* [Exercise requirements]:
Your task is to find every line in the records that holds the string "below" and copy it.

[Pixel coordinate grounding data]
- - - - - - -

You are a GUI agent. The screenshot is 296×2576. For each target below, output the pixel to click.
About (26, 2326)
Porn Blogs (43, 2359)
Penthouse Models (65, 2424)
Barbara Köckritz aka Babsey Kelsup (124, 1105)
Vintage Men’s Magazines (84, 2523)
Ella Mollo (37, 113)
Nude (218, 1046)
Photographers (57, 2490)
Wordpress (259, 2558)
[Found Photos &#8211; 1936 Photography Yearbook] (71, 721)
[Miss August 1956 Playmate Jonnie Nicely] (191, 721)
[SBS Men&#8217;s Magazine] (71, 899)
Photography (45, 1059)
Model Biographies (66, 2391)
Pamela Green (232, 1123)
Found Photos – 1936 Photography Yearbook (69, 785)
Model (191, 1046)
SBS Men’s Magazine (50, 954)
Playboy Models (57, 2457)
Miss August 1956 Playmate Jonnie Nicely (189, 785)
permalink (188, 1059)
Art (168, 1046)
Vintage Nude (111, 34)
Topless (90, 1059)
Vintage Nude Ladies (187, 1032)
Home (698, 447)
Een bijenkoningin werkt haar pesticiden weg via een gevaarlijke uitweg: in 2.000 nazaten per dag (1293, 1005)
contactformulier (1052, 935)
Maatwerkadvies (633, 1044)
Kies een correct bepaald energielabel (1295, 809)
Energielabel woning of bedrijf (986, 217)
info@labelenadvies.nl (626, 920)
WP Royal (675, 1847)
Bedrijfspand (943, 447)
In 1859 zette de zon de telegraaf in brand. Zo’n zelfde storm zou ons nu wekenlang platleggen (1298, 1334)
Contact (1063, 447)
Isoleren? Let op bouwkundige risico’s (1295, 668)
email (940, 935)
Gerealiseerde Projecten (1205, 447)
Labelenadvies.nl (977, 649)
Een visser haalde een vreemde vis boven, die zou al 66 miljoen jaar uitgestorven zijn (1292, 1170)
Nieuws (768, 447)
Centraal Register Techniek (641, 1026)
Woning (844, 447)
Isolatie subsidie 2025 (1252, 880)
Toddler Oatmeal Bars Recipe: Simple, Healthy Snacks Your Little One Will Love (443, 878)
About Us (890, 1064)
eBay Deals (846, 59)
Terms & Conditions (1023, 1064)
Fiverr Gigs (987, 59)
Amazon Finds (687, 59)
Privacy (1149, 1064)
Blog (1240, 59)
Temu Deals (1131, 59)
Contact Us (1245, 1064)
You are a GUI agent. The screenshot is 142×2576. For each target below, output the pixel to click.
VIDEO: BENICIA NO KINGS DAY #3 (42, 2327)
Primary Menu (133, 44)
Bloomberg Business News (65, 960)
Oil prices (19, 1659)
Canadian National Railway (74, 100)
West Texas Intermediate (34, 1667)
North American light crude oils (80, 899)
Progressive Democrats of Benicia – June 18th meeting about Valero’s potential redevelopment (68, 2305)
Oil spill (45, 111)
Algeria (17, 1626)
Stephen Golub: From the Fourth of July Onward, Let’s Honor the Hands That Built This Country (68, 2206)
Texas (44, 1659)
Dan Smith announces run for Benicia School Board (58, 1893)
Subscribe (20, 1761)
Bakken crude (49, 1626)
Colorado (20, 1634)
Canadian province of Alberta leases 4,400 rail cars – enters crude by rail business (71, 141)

- - - - - - -

* [Solution to the exercise]:
You are a GUI agent. The screenshot is 296×2576. For each target below, output the pixel to click.
You are a GUI agent. The screenshot is 142×2576. For each target below, output the pixel to click.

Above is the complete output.